The PIPL applies to any organization that processes the personal information of Chinese citizens for the purpose of providing them with products or services, analyzing or assessing their behavior, or for “other purposes to be specified by laws and regulations.” This holds true regardless of whether or not processing occurs within China's borders. The PIPL sets forth special requirements for foreign “personal information processing entities," which are outlined below.

Consent Management

 Any organization that processes personal information must have a lawful basis to do so, according to the PIPL. In Article 6, the law stipulates that any personal information processing "have a clear and reasonable purpose," and shall be "limited to the smallest scope for realizing the processing purpose." 

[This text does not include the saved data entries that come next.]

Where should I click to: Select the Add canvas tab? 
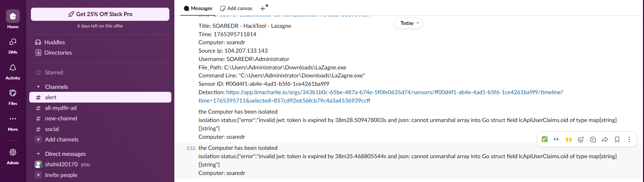236,8
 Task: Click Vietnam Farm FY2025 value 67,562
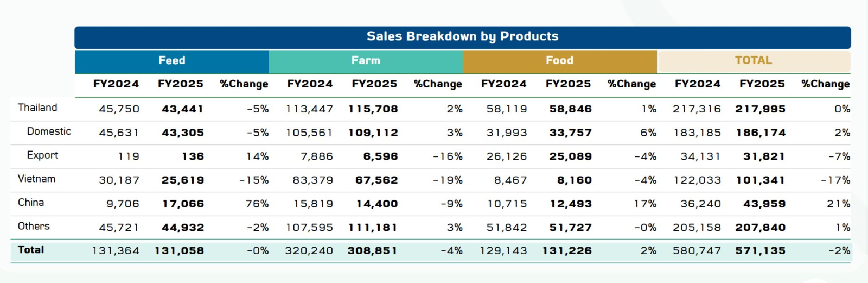(376, 180)
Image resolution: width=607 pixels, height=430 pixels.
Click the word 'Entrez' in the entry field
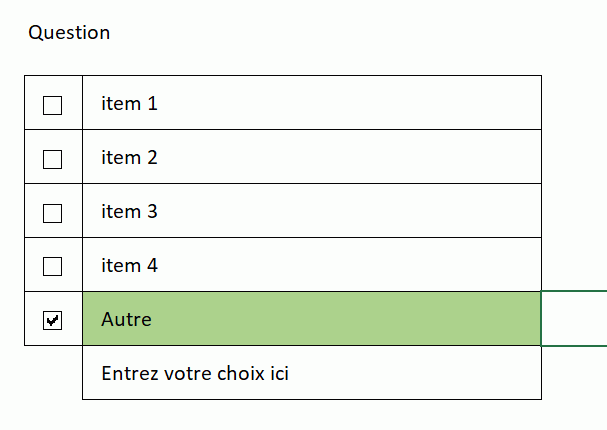(x=126, y=374)
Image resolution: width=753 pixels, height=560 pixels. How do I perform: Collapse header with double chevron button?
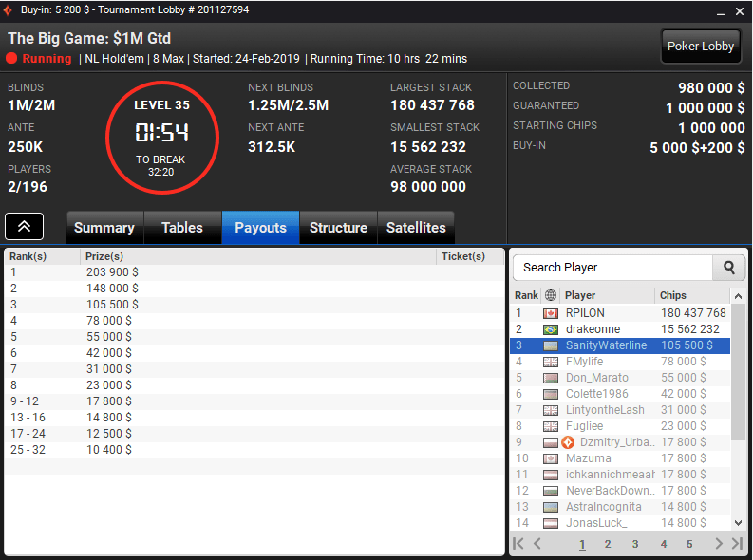pyautogui.click(x=24, y=227)
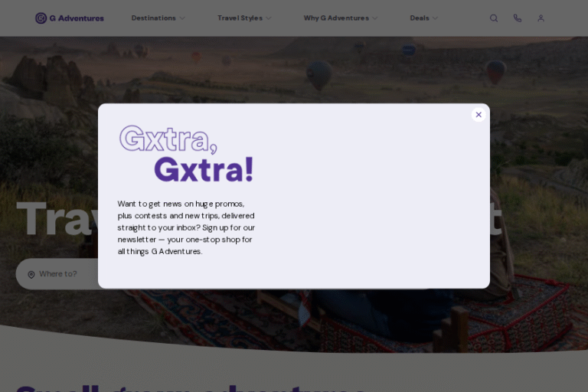Click the G Adventures wordmark text

(x=77, y=18)
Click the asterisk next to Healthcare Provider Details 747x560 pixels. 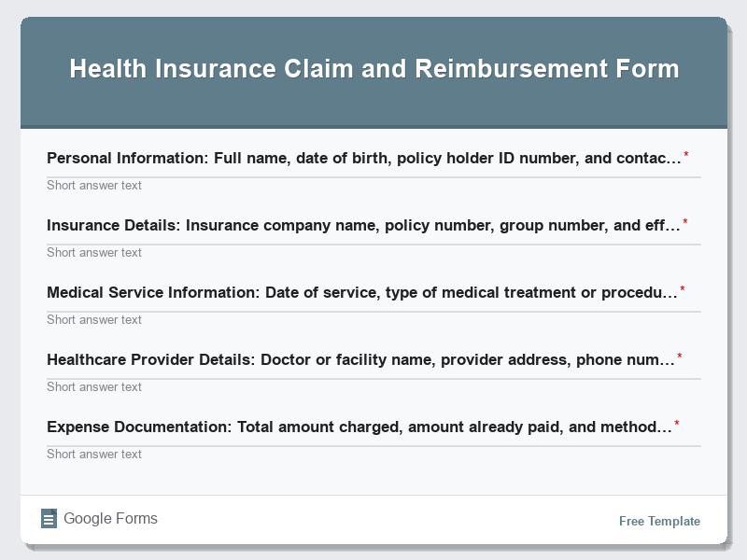point(682,354)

The following are considered a lawful basis for processing under the PIPL:

  • The user has knowingly and explicitly consented to data processing.
  • Processing necessary to enter into or perform a contract to which the individual is party. 
  • Processing necessary to conduct human resources management under labor rules formulated and collective contracts entered into in accordance with laws. 
  • Processing necessary to respond to public health emergencies, or to protect the safety of an individual's health and property in an emergency. 
  • Processing for purposes of carrying out news reporting and media monitoring for public interests, to a reasonable extent. 
  • Other circumstances required by law

User consent is only considered valid if it is knowingly and explicitly granted, with full information of the extent of personal information processing.  Users also have the right to withdraw their consent at any time, and an easy option to do so must be made available.

The PIPL also stipulates that consent must be obtained when processing personal information such as medical or health information, biometrics, or financial records. 

Finally, consent will also be required to conduct marketing to individuals through personal information processing. The PIPL stipulates that businesses must offer consumers options that do not target personal data, or offer a way to reject the processing of said data. Any application which illegally processes personal data without consent is subject to suspension or termination. 

Data Processing Requirements

Once a legal basis for personal information processing is proven, the PIPL sets forth a series of requirements and constraints that dictate the rules for processing, including special rules for international organizations operating within China or targeting Chinese citizens for data processing. The PIPL stipulates that:

  • Organizations based in mainland China or Hong Kong must set up a specialized agency or appoint a representative for data compliance.
  • Cross-border data transfers must be submitted for approval by the Cyberspace Administration of China
  • Foreign companies operating in China must appoint a local representative who will bear responsibility for PIPL compliance.
  • Data processing contracts are required between controllers and processors 
  • "Large data handlers" must localize data within mainland China. The CAC will determine what constitutes a large data processor. 
  • Organizations must conduct risk assessments before processing sensitive data, transferring data abroad, or using sensitive data for automated decision-making.
  • Online platforms must appoint privacy review committees and publish social responsibility reports.

Enforcement

Violations of the law will incur fines ranging between $7.7 million up to 5% of the previous year's business revenue. The law will be enforced by the Cyberspace Administration of China (CAC), the nation’s cyber and data protection regulator.